Credits: Balachandran Ramamurthi; Banking, Reliance Industries Limited
ECAs (Export Credit Agency) are
Government agencies or ministries/ departments
Private insurers with public mandate
Provides financial assistance to promote exports from their home country. ECAs are public risk insurer in the Export Credit Business and provides coverage against:
Political risk associated with Borrower’s home country
Commercial risk of repayment by the Borrower
Primary pre-requisites for an ECA backed Financing:
Minimum Home Country Content Requirement. Generally , all ECAs require majority content from home country.

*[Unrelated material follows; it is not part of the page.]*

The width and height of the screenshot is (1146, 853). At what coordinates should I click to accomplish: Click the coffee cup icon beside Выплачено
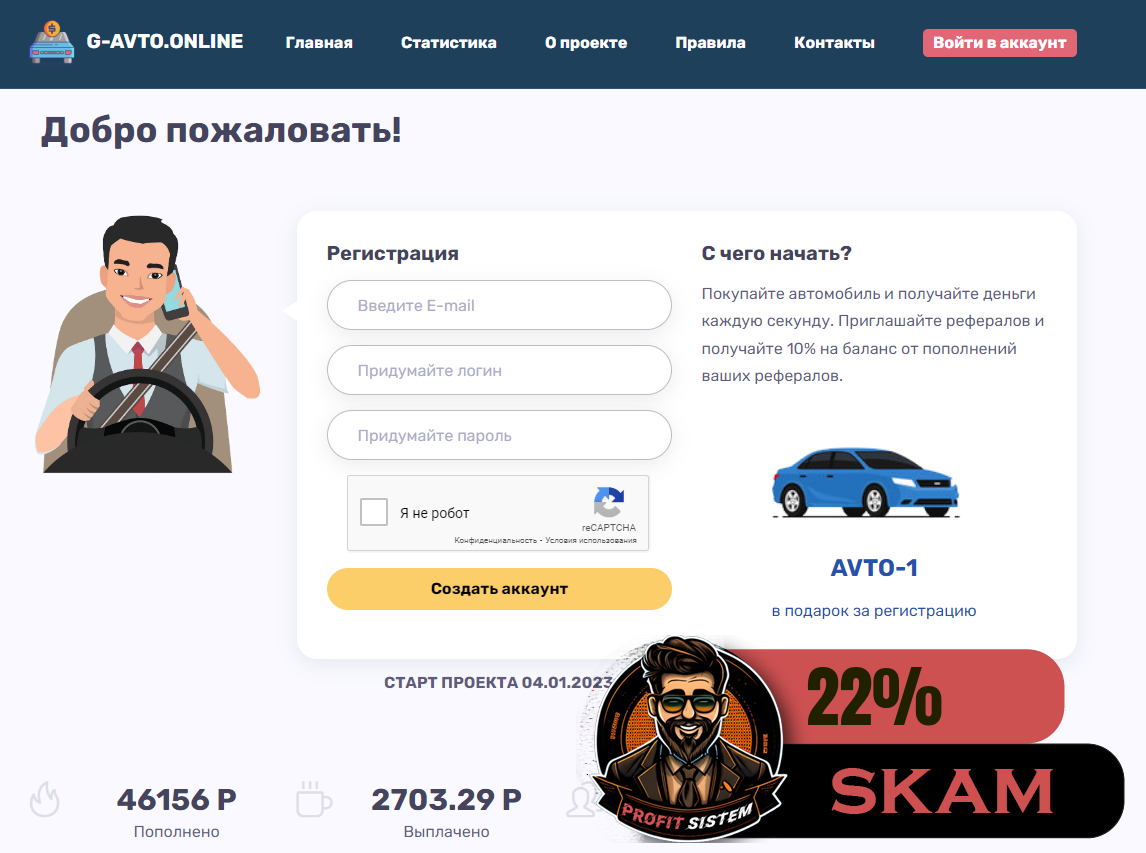coord(314,799)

85% of Imported Goods & Services (subject to fulfillment of applicable minimum home country content requirement) including Foreign content
Max. up to 30% of the export contract value as Local Cost
For ECA finacnicing of long lead item, the delivery of the equipment can take somewhere around 20 months, and so will the subsequent payment; also companies may want to consolidate all the financing done in a particular country. Taking all this into consideration companies normally require a Utilization Period/ Availment Period of 3 Years and Repayment Period of 10 Years.
Reach Back: In this case bank will give loans for order which have been placed even before the contract between borrower and agency.
Advantage of ECA financing:
Borrower: Gets loan at a much cheaper rate :)
Seller/ Manufacturer: Has risk mitigated, since bank are in the same country :)
Agency: Export improved in home country :)
The strategy here should be to maximize ECA financing as much as possible.
Lets suppose, manufacturing is in supplier scope while to get the advantage of bulk transportation you have kept transportation in your scope ... so the shady idea here is to keep transportation under seller scope (so as to get ECA financing), but ship on your own (to get bulk discount). ... awesome :)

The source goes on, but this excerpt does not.